From the records below, count the lines containing the word "button" and give only that number.

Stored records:
——————

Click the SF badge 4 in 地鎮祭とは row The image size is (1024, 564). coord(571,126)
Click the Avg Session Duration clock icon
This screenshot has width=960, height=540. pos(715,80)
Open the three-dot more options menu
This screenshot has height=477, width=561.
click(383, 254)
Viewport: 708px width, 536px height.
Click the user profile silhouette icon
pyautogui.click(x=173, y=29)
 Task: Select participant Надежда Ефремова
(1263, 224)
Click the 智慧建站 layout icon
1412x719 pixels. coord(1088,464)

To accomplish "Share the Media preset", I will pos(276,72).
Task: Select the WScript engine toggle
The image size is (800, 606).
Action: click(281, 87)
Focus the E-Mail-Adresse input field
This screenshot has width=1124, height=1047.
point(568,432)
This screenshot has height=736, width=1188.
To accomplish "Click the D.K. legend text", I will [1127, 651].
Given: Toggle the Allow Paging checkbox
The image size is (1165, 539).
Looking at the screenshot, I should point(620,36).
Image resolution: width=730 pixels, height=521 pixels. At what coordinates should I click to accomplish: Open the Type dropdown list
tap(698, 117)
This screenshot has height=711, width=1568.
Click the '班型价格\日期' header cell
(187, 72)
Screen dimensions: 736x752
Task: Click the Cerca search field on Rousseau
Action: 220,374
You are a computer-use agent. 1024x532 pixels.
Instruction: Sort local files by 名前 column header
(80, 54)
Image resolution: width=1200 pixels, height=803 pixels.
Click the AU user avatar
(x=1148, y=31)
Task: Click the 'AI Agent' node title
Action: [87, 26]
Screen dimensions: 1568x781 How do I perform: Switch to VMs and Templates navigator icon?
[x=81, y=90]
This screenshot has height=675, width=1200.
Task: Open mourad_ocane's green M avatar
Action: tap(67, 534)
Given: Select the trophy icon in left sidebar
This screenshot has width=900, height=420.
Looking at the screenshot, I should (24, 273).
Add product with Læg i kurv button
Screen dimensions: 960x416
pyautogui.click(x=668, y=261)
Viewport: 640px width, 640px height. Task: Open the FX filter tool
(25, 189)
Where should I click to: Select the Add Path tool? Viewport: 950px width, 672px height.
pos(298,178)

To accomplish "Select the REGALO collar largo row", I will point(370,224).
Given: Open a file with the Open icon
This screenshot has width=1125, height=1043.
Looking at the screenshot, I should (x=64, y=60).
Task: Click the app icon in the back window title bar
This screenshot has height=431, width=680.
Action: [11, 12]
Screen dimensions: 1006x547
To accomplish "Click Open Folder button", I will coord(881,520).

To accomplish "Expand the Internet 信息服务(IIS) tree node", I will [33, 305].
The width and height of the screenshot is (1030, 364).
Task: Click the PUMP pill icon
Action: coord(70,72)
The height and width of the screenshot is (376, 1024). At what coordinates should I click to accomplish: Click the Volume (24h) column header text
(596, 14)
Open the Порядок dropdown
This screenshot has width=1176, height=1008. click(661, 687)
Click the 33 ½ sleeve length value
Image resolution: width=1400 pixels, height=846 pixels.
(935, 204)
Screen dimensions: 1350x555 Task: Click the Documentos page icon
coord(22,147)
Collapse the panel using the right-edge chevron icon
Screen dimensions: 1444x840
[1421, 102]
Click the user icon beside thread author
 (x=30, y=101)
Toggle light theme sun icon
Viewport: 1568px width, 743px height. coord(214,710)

——————

Output for this task: 2